2.2 Microfluidic device fabrication

A device master was first fabricated using standard UV lithography techniques. Briefly, a silicon wafer was spin coated with a 25 μm layer of negative photoresist SU8-3025 (Microchem, Massachusetts, USA) and baked on a hotplate at 98 °C for 12 min. Next, the wafer was exposed to UV light through the photomask (15 s, 16 mW) and post-baked at 98 °C for 5 min and unexposed photoresist was removed by developing with propylene glycol mono methyl ether acetate (PGMEA) Sigma-Aldrich (Gillingham, UK).

Devices for the measurements of pIs were replicated from the master using a mixture of 1[thin space (1/6-em)]:[thin space (1/6-em)]10 curing agent[thin space (1/6-em)]:[thin space (1/6-em)]polydimethylsiloxane elastomer (PDMS) (Sylgard 184, Dow Corning), degassed in a vacuum desiccator for 30 min and baked at 65 °C for 90 min. Each PDMS device was provided with fluidic access by punching inlets/outlet with a 0.75 mm biopsy puncher (Harris UniCore), washed with isopropanol (IPA) (Sigma Aldrich) and dried with nitrogen gas. The device was then chemically bonded to a microscope glass slide (Thermo Scientific) by activating both surfaces with an oxygen plasma (10 s, 40 mW) (Electronic Diener Femto Plasma Bonder) and baked at 65 °C for 10 min to improve adhesion. To prevent protein molecules sticking to the PDMS surface, a second plasma treatment (500 s, 80 mW) was applied to increase its hydrophylicity after bonding.44

Electrodes were fabricated as reported previously.41 The microfluidic device was heated at 78 °C and alloy wires (51% In, 32.5% Bi, 16.5% Sn) (Indalloy, Conro Electronics) were inserted into the appropriate electrode inlets, and prevented from entering the main channel by carefully designed pillars. The diameter of the pillars was 25 μm and the distance between them was also 25 μm. As a next step the main channel of each device was quickly filled with water to maintain the surface hydrophilicity. Finally, copper wires were soldered to the alloy electrodes and connected to an external power supply.

2.3 Gradient-free microfluidic free-flow electrophoresis (μFFE)

The conditions and statistical analysis used for both 6-point and rapid 2-point methods are described below. Using a 1 mL glass syringe (Hamilton) with a 0.5 × 16 mm needle (Neolus Terumo) and 0.38 mm inner diameter tubing (Smiths Medical) the main channel of each device was filled manually from the outlet with 2 mM phosphate buffer at the desired pH value. The same buffer and the analyte were introduced via gel loading pipette tips into the inlets (Fig. 1a).
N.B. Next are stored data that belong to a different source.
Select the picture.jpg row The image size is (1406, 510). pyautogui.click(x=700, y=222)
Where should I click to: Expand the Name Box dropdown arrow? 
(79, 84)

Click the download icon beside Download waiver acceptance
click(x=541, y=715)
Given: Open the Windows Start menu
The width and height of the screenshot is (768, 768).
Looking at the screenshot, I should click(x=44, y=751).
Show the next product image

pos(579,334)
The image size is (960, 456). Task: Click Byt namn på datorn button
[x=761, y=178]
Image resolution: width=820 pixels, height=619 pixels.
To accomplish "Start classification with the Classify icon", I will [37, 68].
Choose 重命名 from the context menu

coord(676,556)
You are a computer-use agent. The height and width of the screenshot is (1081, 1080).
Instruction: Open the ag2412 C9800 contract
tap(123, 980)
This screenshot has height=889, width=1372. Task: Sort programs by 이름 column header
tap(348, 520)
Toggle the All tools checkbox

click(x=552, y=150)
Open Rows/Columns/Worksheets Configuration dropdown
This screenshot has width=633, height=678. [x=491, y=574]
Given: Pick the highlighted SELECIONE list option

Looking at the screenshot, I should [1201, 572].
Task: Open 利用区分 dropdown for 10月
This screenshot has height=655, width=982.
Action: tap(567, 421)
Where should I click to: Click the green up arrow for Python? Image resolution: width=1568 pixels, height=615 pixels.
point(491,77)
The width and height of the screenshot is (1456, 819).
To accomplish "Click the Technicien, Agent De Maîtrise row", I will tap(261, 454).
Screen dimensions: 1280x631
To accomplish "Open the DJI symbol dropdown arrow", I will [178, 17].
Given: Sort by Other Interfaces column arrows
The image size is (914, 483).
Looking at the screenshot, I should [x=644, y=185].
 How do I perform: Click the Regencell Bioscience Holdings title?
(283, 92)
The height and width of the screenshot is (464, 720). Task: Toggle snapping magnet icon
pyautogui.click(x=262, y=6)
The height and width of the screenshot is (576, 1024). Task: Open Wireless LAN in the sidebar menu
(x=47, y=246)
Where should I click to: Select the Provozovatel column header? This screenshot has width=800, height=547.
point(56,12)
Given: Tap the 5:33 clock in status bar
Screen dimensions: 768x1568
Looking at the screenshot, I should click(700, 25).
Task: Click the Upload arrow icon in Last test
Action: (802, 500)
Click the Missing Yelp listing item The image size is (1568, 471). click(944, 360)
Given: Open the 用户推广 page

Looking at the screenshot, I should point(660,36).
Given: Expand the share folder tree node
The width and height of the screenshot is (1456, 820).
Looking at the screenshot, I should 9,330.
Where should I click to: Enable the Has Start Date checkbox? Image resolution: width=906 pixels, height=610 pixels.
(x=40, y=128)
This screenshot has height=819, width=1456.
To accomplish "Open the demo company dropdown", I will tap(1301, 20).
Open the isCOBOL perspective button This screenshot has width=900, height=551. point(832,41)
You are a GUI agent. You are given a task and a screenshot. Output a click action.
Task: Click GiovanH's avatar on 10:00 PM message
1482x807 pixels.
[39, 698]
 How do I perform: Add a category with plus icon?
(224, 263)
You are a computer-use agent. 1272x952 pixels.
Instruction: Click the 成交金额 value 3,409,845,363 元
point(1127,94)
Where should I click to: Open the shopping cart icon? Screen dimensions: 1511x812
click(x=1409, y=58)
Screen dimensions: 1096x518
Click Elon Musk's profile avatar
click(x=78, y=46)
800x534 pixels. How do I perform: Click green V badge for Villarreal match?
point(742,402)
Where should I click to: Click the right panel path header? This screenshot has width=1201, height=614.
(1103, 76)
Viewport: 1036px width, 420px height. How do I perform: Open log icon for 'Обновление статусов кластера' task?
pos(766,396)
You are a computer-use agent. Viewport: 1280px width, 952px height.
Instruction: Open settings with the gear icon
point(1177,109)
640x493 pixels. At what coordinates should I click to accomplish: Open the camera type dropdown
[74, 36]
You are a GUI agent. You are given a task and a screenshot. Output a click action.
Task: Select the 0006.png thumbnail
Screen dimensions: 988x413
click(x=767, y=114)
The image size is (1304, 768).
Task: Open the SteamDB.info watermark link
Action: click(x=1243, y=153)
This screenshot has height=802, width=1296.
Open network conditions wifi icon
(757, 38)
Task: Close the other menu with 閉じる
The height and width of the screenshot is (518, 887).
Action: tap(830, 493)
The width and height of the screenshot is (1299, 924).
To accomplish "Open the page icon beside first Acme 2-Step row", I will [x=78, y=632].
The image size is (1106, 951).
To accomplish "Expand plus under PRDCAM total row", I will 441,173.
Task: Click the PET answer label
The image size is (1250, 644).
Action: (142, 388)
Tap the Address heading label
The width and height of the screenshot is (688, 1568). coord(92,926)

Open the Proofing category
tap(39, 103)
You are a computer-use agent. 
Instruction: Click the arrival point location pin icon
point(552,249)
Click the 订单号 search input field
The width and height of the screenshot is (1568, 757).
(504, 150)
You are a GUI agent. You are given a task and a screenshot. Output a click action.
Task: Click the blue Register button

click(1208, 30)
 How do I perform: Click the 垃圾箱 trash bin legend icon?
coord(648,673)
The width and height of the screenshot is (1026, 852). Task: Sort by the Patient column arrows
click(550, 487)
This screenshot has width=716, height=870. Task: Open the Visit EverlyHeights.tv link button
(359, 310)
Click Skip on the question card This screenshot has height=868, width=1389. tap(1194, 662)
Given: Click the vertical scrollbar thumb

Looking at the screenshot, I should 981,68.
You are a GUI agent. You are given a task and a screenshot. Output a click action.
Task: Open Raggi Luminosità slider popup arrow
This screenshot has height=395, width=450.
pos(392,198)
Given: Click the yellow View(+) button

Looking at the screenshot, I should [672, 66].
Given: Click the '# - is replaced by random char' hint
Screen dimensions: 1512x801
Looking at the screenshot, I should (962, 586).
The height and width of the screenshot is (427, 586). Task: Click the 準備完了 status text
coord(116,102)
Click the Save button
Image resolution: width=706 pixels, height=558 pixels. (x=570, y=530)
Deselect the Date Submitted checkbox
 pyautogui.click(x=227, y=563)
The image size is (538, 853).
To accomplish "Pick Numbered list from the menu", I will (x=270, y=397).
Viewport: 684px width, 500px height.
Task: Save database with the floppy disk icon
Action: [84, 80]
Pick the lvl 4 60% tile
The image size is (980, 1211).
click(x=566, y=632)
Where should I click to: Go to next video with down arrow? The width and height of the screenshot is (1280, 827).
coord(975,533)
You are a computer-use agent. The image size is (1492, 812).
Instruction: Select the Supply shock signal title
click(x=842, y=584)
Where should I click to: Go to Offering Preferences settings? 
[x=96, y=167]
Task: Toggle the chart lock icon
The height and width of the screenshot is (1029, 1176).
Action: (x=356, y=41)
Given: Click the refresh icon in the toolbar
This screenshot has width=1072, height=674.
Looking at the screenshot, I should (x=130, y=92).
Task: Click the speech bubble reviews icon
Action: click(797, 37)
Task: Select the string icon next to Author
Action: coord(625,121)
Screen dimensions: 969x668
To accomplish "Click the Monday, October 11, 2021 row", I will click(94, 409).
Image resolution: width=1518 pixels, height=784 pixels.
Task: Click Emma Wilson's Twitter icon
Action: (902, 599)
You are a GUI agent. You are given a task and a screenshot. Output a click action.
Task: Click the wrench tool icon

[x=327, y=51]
The total fluid flow (250 μL h−1) through the devices was controlled by applying a reduced pressure via a neMESYS syringe pump (Cetoni) at the outlets, and the electrodes were connected to a power supply via copper wires. After 8 min of equilibration at the standard flow-rate the intensity of the protein beam was constant and deflection measurements were acquired. A range of electric potentials was applied across the device in 0.5 V steps up to a maximum of 4 V. For each voltage interval, three snapshots of the deflected protein beam were taken (at the end of the main channel) and three measurements of the electrical current were made using a digital multimeter. An inverted microscope (Zeiss AxioObserver, Germany) equipped with a UV LED, a filter Chromo 49000 DAPI and a 10× objective was used for all the optical measurements. For label-free measurements, which relied on the intrinsic fluorescence of aromatic amino acids, a custom-built deep UV-fluorescence microscope was used. Pictures of the deflected protein beam were acquired with a camera (Evolve 512) at an exposure time of 500 ms, and the same procedure was repeated for phosphate buffers with different pH values. For each pH value used the deflection measurement was repeated four times in 4 min intervals. To change the buffer the main channel was washed through the outlet with 200 μL of Milli-Q water using the tubing and a 1 mL Norm-Ject (Fisher Scientific) plastic syringe to avoid a significal increase in pressure which can damage the electrodes.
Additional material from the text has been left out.